ASSIGNED TASK
Find the line that contains "Task: Select the". Then set down that line and all the lines after it, to the end of the records, exactly and with nothing added.

MATERIAL FOR THE TASK
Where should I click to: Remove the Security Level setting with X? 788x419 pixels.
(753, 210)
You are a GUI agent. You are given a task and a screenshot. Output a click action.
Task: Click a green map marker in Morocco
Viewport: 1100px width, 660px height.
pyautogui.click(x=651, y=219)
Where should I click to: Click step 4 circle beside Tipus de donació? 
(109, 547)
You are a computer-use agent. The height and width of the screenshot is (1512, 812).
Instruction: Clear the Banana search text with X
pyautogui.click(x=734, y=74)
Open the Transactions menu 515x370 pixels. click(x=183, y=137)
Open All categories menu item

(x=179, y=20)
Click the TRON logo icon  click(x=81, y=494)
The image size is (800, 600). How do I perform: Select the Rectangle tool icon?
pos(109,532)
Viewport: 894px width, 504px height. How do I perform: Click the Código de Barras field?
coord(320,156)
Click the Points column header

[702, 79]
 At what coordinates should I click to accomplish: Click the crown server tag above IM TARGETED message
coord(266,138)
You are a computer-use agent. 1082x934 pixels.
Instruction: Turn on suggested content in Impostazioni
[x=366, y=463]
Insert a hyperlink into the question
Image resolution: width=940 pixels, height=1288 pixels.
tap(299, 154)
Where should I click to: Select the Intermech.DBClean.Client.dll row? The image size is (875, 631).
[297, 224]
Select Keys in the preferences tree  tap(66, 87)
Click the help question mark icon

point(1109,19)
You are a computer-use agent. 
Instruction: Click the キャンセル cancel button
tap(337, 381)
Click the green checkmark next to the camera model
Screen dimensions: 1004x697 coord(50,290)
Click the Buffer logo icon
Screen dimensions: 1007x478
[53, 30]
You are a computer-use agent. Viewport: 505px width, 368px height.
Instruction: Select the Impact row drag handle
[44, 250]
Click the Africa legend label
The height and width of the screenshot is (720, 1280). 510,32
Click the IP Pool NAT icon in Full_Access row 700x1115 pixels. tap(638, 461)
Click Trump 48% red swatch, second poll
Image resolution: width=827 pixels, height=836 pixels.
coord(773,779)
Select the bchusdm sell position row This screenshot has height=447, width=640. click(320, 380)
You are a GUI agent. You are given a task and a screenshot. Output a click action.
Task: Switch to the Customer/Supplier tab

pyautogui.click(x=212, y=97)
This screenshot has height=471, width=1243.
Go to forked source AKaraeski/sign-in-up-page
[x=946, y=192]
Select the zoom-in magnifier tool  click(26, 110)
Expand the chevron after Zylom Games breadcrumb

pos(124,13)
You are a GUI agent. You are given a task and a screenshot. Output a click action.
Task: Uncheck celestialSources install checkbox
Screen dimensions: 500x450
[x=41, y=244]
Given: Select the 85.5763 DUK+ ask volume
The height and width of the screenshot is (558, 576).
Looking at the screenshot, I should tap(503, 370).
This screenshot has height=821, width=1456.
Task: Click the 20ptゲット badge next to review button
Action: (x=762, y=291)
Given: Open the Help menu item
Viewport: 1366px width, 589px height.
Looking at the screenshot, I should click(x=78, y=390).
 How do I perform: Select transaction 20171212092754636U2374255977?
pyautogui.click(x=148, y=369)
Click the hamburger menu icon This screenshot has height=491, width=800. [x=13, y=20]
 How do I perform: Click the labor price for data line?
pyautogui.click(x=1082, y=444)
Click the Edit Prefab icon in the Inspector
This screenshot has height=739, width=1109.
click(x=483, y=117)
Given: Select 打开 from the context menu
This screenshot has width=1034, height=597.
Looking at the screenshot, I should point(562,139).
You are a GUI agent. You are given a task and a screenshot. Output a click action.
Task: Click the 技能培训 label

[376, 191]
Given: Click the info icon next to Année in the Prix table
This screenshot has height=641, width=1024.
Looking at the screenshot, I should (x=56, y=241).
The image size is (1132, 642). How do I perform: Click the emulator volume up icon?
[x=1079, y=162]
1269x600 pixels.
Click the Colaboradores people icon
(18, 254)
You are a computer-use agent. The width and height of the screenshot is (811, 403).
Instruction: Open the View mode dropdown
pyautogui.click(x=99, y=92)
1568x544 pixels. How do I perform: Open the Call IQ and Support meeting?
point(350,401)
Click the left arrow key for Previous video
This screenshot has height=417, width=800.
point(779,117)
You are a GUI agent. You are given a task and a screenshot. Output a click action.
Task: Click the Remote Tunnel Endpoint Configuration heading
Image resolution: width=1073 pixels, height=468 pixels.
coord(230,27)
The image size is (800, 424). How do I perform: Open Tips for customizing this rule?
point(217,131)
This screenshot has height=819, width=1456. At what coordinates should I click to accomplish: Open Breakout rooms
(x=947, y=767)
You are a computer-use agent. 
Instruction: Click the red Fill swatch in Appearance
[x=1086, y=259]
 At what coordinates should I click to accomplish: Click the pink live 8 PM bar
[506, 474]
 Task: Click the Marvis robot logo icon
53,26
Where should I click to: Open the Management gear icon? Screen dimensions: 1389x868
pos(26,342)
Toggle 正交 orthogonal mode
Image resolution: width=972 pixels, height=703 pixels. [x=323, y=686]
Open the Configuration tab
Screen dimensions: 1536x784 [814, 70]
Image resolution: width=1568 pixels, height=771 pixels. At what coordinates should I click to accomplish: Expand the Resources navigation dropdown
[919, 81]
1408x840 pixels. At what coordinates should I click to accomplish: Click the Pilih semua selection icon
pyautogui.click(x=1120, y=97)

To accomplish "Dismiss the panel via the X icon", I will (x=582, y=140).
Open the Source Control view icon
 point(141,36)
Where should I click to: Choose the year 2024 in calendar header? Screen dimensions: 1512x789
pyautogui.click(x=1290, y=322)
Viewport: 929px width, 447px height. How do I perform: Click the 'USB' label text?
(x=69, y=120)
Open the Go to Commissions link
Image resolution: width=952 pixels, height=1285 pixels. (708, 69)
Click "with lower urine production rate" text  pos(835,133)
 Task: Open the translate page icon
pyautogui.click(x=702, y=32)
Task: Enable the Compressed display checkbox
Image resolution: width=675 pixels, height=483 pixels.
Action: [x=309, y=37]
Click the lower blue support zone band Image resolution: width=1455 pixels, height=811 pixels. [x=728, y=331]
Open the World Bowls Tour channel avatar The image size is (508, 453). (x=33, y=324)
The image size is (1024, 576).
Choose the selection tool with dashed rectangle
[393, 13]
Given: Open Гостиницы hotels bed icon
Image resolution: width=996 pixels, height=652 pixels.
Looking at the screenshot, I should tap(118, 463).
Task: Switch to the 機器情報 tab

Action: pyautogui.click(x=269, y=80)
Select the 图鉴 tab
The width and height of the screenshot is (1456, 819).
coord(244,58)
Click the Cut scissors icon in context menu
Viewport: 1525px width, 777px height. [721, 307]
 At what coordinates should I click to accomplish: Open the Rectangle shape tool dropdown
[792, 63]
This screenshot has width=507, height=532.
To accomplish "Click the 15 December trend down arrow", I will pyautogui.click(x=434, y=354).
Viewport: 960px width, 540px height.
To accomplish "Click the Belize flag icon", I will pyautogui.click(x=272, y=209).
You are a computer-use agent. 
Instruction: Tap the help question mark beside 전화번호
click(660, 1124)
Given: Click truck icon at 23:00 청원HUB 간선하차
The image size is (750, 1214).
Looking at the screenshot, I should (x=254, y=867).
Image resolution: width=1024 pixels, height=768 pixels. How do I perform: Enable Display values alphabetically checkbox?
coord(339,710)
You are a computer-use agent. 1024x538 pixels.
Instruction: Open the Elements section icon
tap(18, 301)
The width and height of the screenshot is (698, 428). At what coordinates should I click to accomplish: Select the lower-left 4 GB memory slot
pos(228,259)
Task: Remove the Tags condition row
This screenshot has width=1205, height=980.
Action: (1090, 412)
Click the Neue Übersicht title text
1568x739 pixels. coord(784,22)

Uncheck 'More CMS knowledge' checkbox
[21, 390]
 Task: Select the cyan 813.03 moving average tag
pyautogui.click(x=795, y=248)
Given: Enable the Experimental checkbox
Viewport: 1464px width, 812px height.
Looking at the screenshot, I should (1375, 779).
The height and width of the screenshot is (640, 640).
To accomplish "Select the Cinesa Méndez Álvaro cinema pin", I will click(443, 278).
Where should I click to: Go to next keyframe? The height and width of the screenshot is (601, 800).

ANSWER TO THIS EXERCISE
 Task: Select the cyan 813.03 moving average tag
pyautogui.click(x=795, y=248)
Given: Enable the Experimental checkbox
Viewport: 1464px width, 812px height.
Looking at the screenshot, I should (1375, 779).
The height and width of the screenshot is (640, 640).
To accomplish "Select the Cinesa Méndez Álvaro cinema pin", I will click(443, 278).
Where should I click to: Go to next keyframe? The height and width of the screenshot is (601, 800).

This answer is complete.